(Your task) Only one number is wanted here: how many lines of the data hold "will".

(Input)
[Start of Attachment]
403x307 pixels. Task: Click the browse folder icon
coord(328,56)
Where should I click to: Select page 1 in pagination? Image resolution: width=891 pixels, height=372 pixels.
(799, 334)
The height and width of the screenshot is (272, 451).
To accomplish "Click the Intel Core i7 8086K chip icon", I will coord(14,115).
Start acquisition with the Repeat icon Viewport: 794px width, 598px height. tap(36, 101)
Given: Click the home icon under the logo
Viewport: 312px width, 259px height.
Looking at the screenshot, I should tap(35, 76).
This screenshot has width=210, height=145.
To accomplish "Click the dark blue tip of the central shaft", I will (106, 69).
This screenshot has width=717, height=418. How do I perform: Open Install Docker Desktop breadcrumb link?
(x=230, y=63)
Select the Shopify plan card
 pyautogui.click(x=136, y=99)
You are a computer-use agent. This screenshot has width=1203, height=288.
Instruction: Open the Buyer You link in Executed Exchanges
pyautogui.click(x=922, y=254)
[End of Attachment]
[Start of Attachment]
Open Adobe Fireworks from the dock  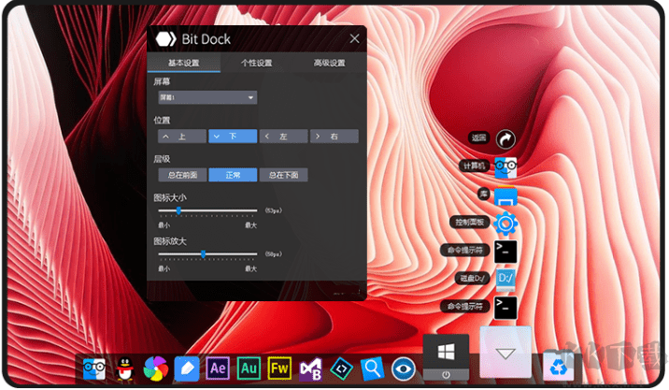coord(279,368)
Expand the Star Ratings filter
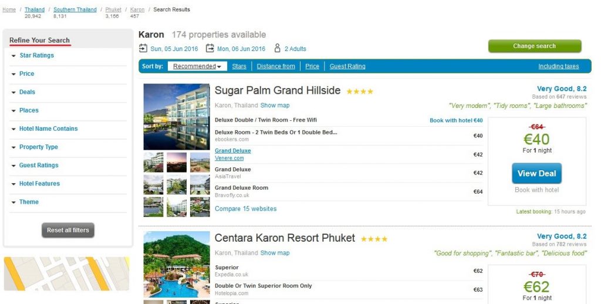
[End of Attachment]
[Start of Attachment]
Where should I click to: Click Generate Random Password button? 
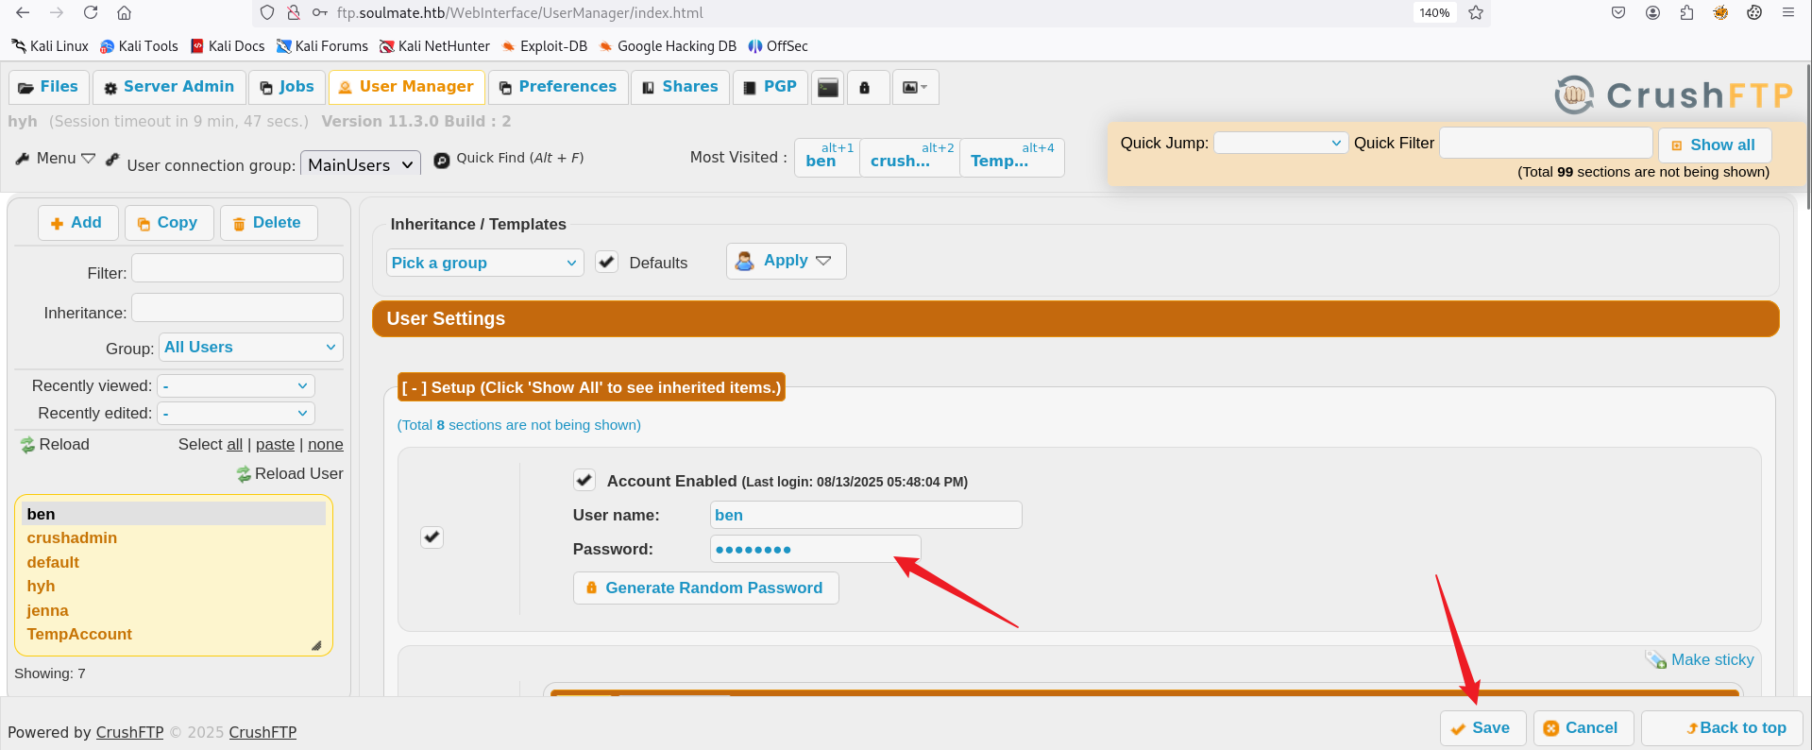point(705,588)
[End of Attachment]
(Result below) 2